Mr. Tashiro worked for the CIA's Directorate of Science and Technology, with assignments in the United States and abroad, including Europe and East Asia. He was a member of the Senior Intelligence Service and was awarded the Distinguished Intelligence Medal as well as multiple commendations.

When he retired in 1980, he was deputy director of the CIA's Office of Technical Service.

He was born in Portland, Ore., and spent a year living in Japan as a youth, studying the language and culture. When World War II began, he was sent to an internment camp in Northern California, one of 10 war relocation centers where 120,000 Japanese Americans were detained. After a year, Mr.

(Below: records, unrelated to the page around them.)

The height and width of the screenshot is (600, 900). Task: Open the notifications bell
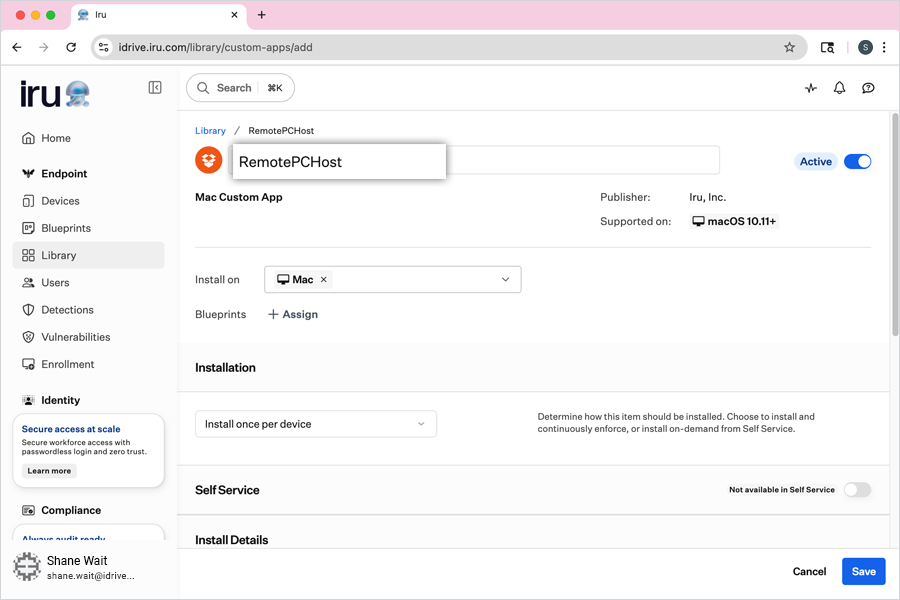(x=840, y=88)
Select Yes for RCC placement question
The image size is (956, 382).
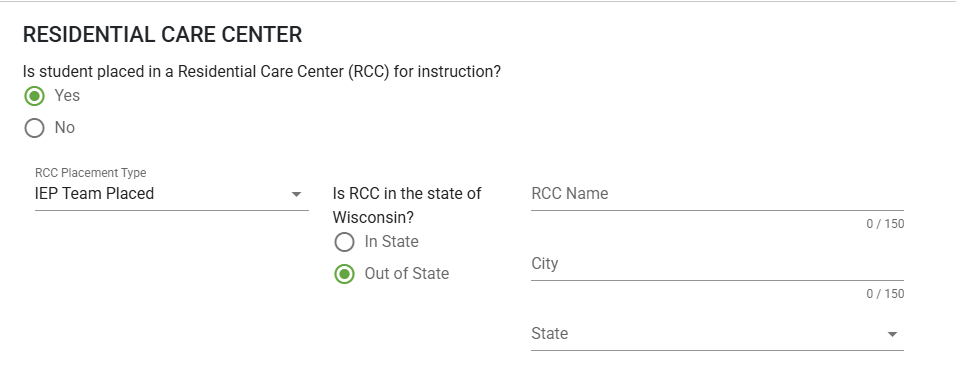coord(35,96)
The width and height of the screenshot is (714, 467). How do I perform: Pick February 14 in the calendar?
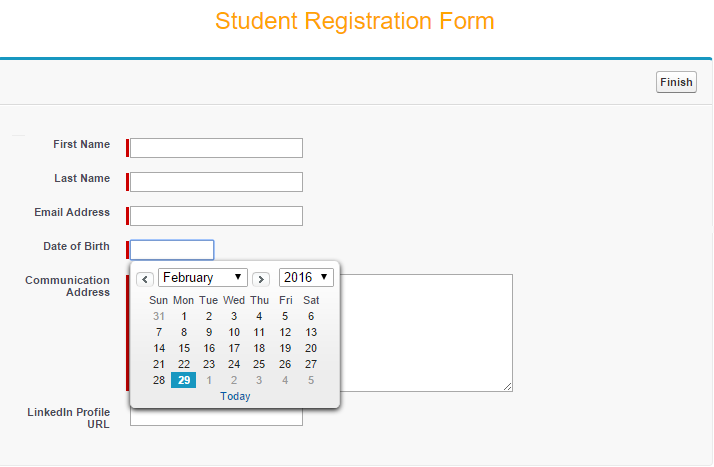159,348
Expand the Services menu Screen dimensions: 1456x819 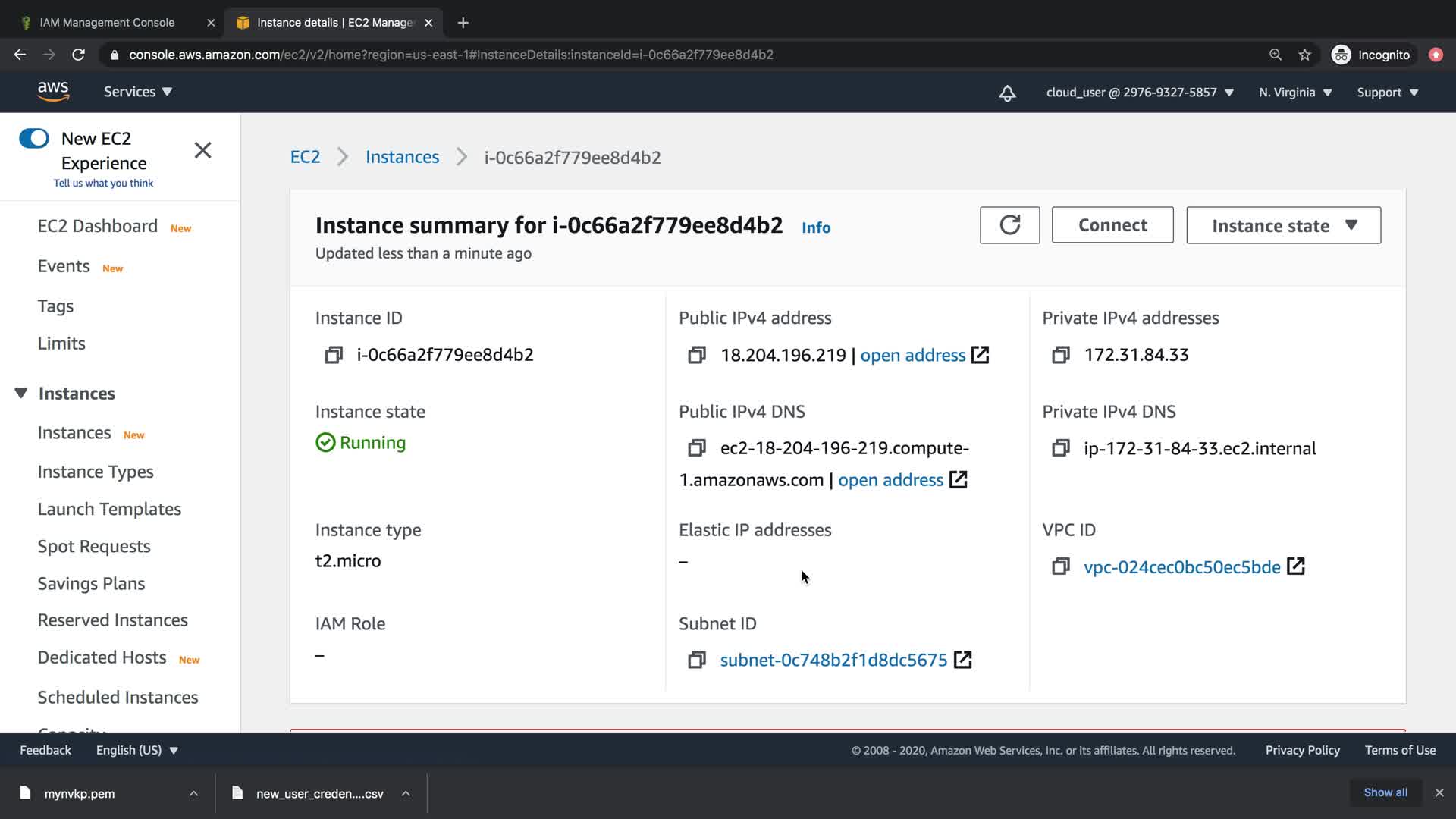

Tashiro was able to go to high school in Idaho and then was drafted into the Army.

Because of his knowledge of the Japanese language, he was assigned to the Military Intelligence Service Language Center at Fort Snelling, Minn. His duties included interrogating suspected war criminals, translating military documents, interpreting for general officers and attending the Tokyo war-crimes trial. He also taught courses in Japanese and remained on active duty until 1947.

He graduated from the University of Oregon in 1950; the next year, he received a master's degree in public administration from the University of Minnesota. He moved to Washington to join the CIA in 1952.

After retiring from the government, he joined VATEC Inc., a high-tech security company based in Laurel.

For the past 15 years, Mr. Tashiro enjoyed golfing, gardening and traveling, and walking with the 7 a.m. Montgomery Mall walking group. He was active in the Japanese American Veterans Association and enjoyed solving problems for others.

Survivors include his wife of 53 years, Marie Tashiro of Bethesda; two sons, Ken Tashiro of Bethesda and Jon Tashiro of Derwood; and a granddaughter.